We were, just a few months ago, issue some semblance of a 'real' uniform.  We got the 'police' looking uniforms, straight navy blue pants, no cargo pockets, navy blue shirts with an embroidered badge on the left breast, above our embroidered last name, and our squad patch on the left shoulder.  Of course we got short sleeve only.  

Last winter we got one of those combination parka that has a fleece inner jacket that can be worn as a regular jacket and the outer shell can be worn seperately as a rain jacket or zipped together with the inner fleece to make a parka.  I don't think it's a tactical 5.11, but it's one of the knock offs.  Both the inner fleece and the outer shell have our patch on it so no matter how you wear it, it still identifies who we're with.  Navy, of course.  And that little 1/2 inch reflective strip around the sleeve?  Almost worthless.  That's why we also got seperate vests for MVA's or other events where we might need to be seen.  

I think I'm about the only one at the squad that actually likes our new uniforms because they actually have a collar and look professional.  Everyone else would be happy to just wear our OLD uniform which was a t-shirt with our logo on the left breast.  Of course, I'm only one of TWO that moved into our township from outside the area and I'm only one of TWO that DIDN'T come from a farm family.  So to most of the people on my squad, dressing up and looking 'professional' means wearing boots that DON'T have cow sh$t on them.  'Collars?  You mean people actually wear shirts that have collars on them?  That's just WRONG!'  Yeah, I know, I don't get it either.  But, that's what I get for moving out into BFE.

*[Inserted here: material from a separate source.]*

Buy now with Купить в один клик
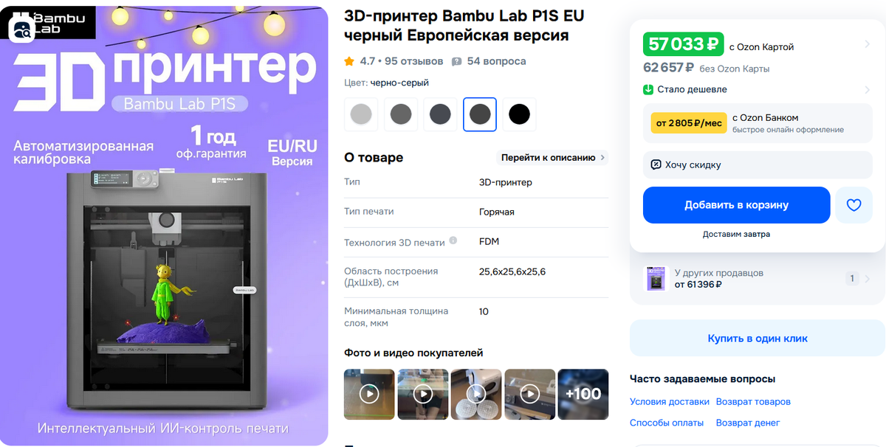 click(x=758, y=339)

Oh, sorry, forgot to add, NO, the squad does not do our cleaning for us.  We do have a washer and dryer at the squad house so if we wanted to wash our own uniform there that's ok, but we don't send them out.  We USED to do that years ago, but we stopped it because it was thought to be a waste of money.


----------



## firecoins (Oct 19, 2007)

I Spring Hill's green stuff.  I love the long sleeve blue golf shirt with a blue t shirt under it we wear at Haverstraw.  Most Rocklsnd County Corps are getting rid f the "uniform" shirt and replacing them with golf shirt.  Makes us seem less like cops which is good.


----------



## jordanfstop (Oct 19, 2007)

firecoins said:


> I Spring Hill's green stuff.



you what spring hill stuff? haha..

eh, RPD K-9 wears a golf shirt ;] 

apparently we're one of the few in rockland that is trying to KEEP the uniform shirts year round. a lot of the members didn't want to get the blue uniforms shirts because they look too much like nanuet or regional. here at spring hill we just like to be different being #1 in the county and all  

we're like the gentile hatzolah!


----------



## Hubbie (Oct 19, 2007)

We have maroon red polo style shirts with black cargo pants and either a duty belt or a regular belt with a chrome buckle (that's the one I wear). In my pockets I carry a pair of sheers, several pens, a feild guide and my TX ID card (must remain visable at all times). And tucked into the belt I have at least one pair of gloves with me at all times. If the weather gets to cold we can either wear a black turtle neck under the polo, or wear the comapny jacket. The polo shirts don't have our rank or cert level on them but our jackets do. On our feet we can wear any style of black boot, either lace up or zip up. But they MUST be black. One of my co-workers got sent home once for having dark brown.


----------



## disassociative (Oct 19, 2007)

Here at Cumberland EMS in Crossville, TN--we wear the standard white dress shirt with buttons in the front; however it does not button--instead the buttons are for look and there is a zipper beneath them. Along with this shirt; we are required to wear our navy BDU's and a pair of black boots. This uniform is required for every shift, every day of the week. On hospital shifts, I am required to wear black scrubs; which is fortunate because all I have to do when I arrive for RN clinicals is throw on my lab coat; and boom! Prepared.


----------



## firecoins (Oct 19, 2007)

jordanfstop said:


> we're like the gentile hatzolah!



lol, you became gentile just to ride at Spring Hill?    So do you gets Jews to drive the rig back to Spring Hill during the rest of the week? lol


----------



## jordanfstop (Oct 30, 2007)

firecoins said:


> lol, you became gentile just to ride at Spring Hill?    So do you gets Jews to drive the rig back to Spring Hill during the rest of the week? lol



hahaha, not quite, no but rockland county hatzolah isn't the most professional EMS...plus they're not 911...plus you have to be married...plus you have to be twenty-five.


----------



## Emtgirl21 (Oct 30, 2007)

I really enjoy our uniforms. We have black emt pants with black police type boots. During the winter we have dress uniform shirts also black. During the summer we have black polos. We have black baseball caps during the summer and black beenies during the winner. Most of us also wear duty belts. Kinda like the ones more cops wear. So yeah basicly we look like cops with scissors and a scope.


----------



## JJR512 (Oct 31, 2007)

The company I work for issues a green polo shirt with the company's name on the left breast, and they ask us to wear navy blue pants of the EMS, tactical, dress, or ****ies variety (some people wear black and seem to get away with it). I recently switched from black 5.11s (left over from a previous company) to blue Aspen Mills EMS-2 pants with silver reflective trim on the cargo pocket flaps (not really necessary for a private ambulance company, but I'm getting into a volunteer fire company, so they'll be good there).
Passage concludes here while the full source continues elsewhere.